The buzzing was near deafening as Heim searched the bed of the truck and found — tucked carefully among building materials — 23 kilograms of cocaine. That’s the equivalent of about 50.6 pounds.
“This stuff is going to be probably 95 percent pure or more,” Heim said.
He estimated the street value at $2.3 million.
As Heim was preparing to stop the vehicle, he called fellow trooper Mark Christesen, who lives in Tonganoxie, to tell him he would be late for a previously planned coffee break. Christesen told Heim he, too, was behind a vehicle with New Mexico plates. Heim suggested Christesen stop the vehicle, if there were any reason to. But there wasn’t.

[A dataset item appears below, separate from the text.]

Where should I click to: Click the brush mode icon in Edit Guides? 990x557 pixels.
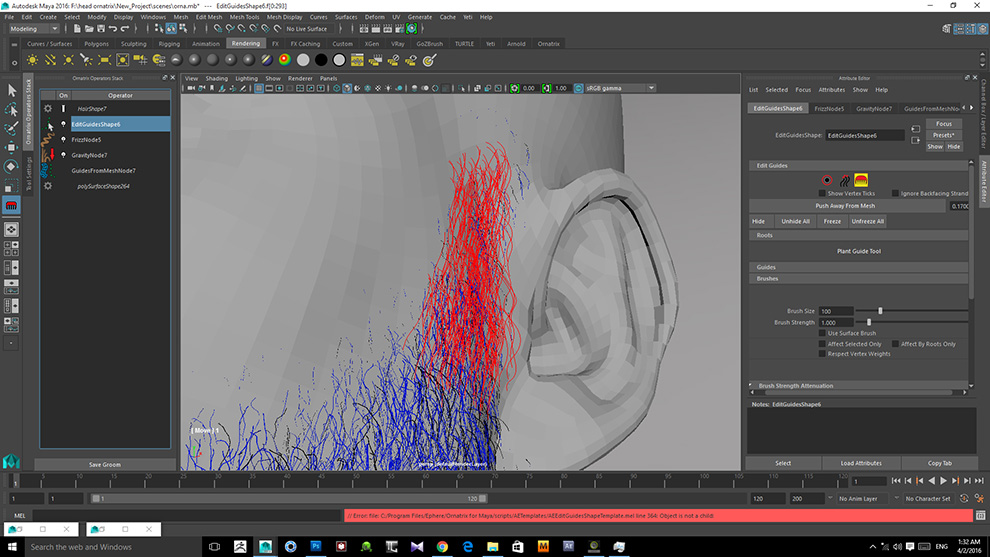click(861, 181)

But Heim ran the tag numbers for both vehicles and determined that three days before they had crossed together from Mexico into the United States at El Paso, Texas.
“We know they’re connected,” Heim said.
Cell phone records also connected the two drivers, he said.
That second vehicle was found and the driver was arrested at the Holiday Inn Express at Bonner Springs.
On Friday, a federal grand jury in Kansas City, Kan., indicted Robert J. Herrera, 53, Albuquerque, and Pete Monsivais, 35, El Paso, on one count each of possession of cocaine with the intent to distribute, according to U.S. Attorney Eric Melgren.
If the two are convicted, they would face a minimum of 10 years and a maximum of life in federal prison without parole.
Heim said it’s not uncommon for drug traffickers to travel in pairs — one with the drugs and the other watching.
“That’s not the first time that we’ve encountered one,” he said. “The boss, the leader isn’t taking any risks. It’s uncommon to catch both of them just because there are so many places for them to get off.”
Heim said 23 kilograms of cocaine was the most he’s ever netted in a drug bust.
“I knew something was up,” he said. “I suspected it was narcotics, just because he was coming from El Paso. I was thrilled it was coke. We like to make big busts of any kinds. Coke and meth are special to us. Because of the harm to people.”